Geneva- Today, the Secretary-General has urged that global efforts to manage the COVID-19 crisis will depend upon public health responses and a comprehensive recovery that include all people. The United Nations Network on Migration welcomes the Secretary-General’s policy guidance on COVID-19 and People on the Move, which provides key lessons from the pandemic that can guide us in advancing safe and inclusive mobility. No one will be safe from the pandemic until everybody is safe.
COVID-19 is presenting critical challenges for humans everywhere. Restrictions on human mobility are exposing many people on the move to significant risks, impacting their human rights and well-being, impeding our collective response to the pandemic, and threatening our ability to ensure a recovery in which no-one is left behind. But this current environment is also an opportunity for us to reimagine how migration can be governed in a more humane and effective way, during and after this crisis.
Closed borders and mobility restrictions have seen women, men, girls and boys trapped in precarious situations. Migrants are being forcibly returned, stranded in transit, denied assistance due to restricted access to territories, and held in detention – simply because of their migratory status – despite enormous risks to their health. In the COVID-19 response, migrants have provided critical labour across sectors like health, transport, construction and agriculture, with women migrant workers taking on significant care responsibilities. Yet, migrants have been frequently excluded from health and socio-economic protections, with many vulnerable to high levels of temporary, informal or unprotected work. These actions both violate fundamental human rights and undermine collective efforts to contain and rollback the virus.

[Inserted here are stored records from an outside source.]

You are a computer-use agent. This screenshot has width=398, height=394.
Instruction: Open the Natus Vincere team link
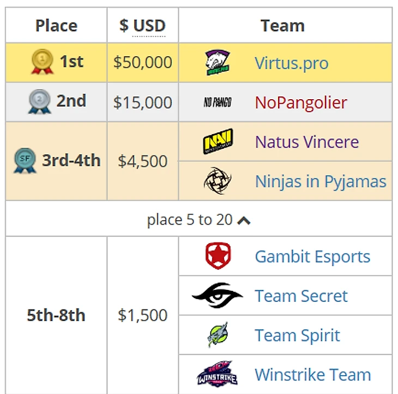click(x=306, y=142)
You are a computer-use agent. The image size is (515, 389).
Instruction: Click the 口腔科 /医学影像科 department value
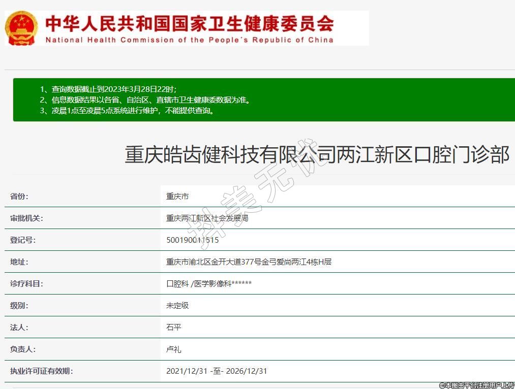pyautogui.click(x=208, y=284)
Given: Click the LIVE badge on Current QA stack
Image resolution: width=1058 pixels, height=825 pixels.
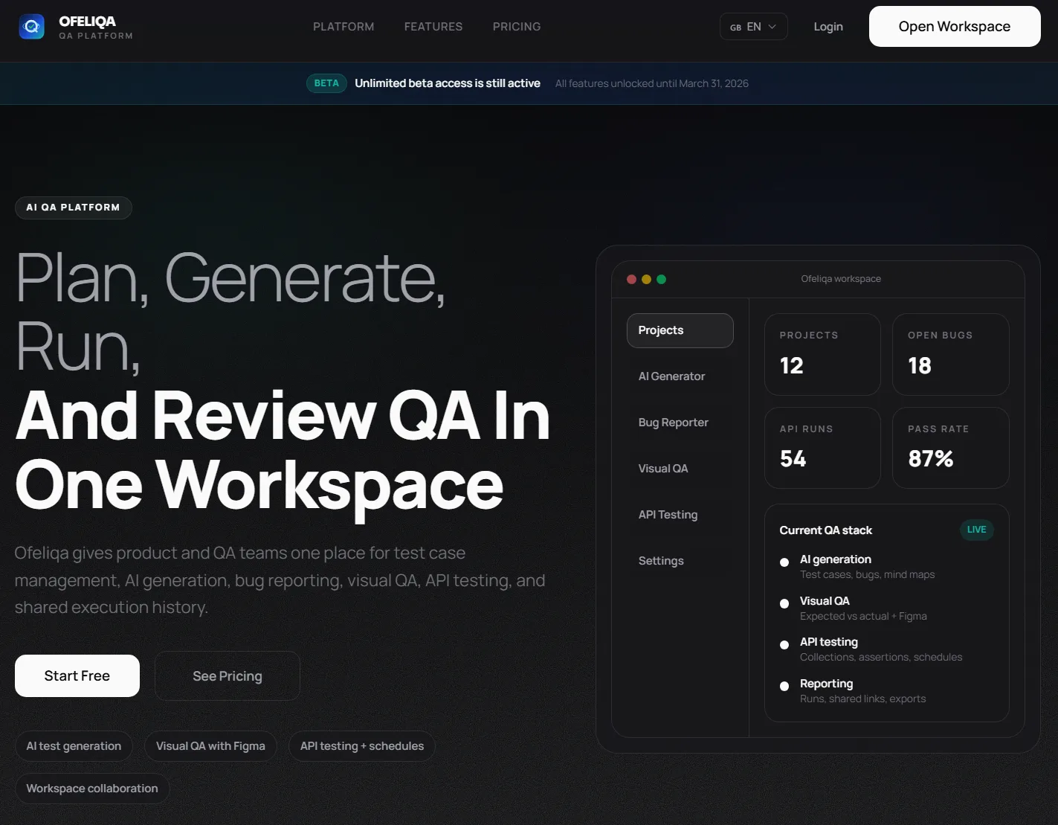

The Network calls upon the international community to act now upon these recommendations from the Secretary-General. We have a strong framework to do so in the Global Compact for Safe, Orderly and Regular Migration (GCM), the cornerstone for international coordination and cooperation on migration. This landmark multilateral achievement recognises that shared responsibility and innovative solutions are critical to address the challenges and opportunities of migration. As with fighting COVID-19, no country can do this on its own.
The GCM provides practical solutions to the greatest challenges in migration, now amplified by the pandemic. This includes commitments by states to ensure access to basic services for all migrants regardless of status and generate a more humane and constructive perception of migrants and migration. It recognises the need to ensure that migrants can effectively contribute to their countries of destination and be compensated for such efforts without discrimination. It outlines actions needed by states to expand and diversify pathways for regular migration and implement their commitments to facilitate safe and dignified returns; to use immigration detention only as a last resort and end the detention of children and families; and to enable the faster, safer and cheaper transfer of remittances.
The Secretary-General has reiterated that an effective recovery from COVID-19 requires national and global responses that include all people, if governments are to fulfil the promise of the 2030 Agenda for Sustainable Development to leave no one behind. Many States are leading the way, implementing their GCM commitments and taking action to reduce the vulnerabilities of migrants in the context of COVID-19. This has included regularising migrants, extending permits to stay and work, ensuring access to basic health services and social protections, and releasing migrants from immigration detention into community-based alternatives.
The Network urges all governments to follow suit and has called for efforts to confront a rise in xenophobia, a moratorium on the use of immigration detention, the suspension of forced returns and enhanced access to services for migrants in COVID-19 responses. The Network will work with governments to replicate and enhance promising practices that have emerged during this crisis – encouraging and facilitating joint efforts, sharing learnings from stakeholders on the ground, and assisting states to implement the GCM nationally in ways that respond to the pandemic.
Together, we must find solutions where protection of the rights of all people – whoever they are – is accepted both as an obligation and a social good, where no ‘essential worker’ needs to remain undocumented and be deprived of fair entitlements, where fear and xenophobia are discouraged not promoted, where we value and recognize the vital contribution that migrants make to our societies. We have been reminded by the Secretary-General that the exclusion of people on the move is the same reason they are among the most vulnerable to this pandemic today. Inclusion will pay off and is the only way that we can emerge from this crisis and overcome COVID-19.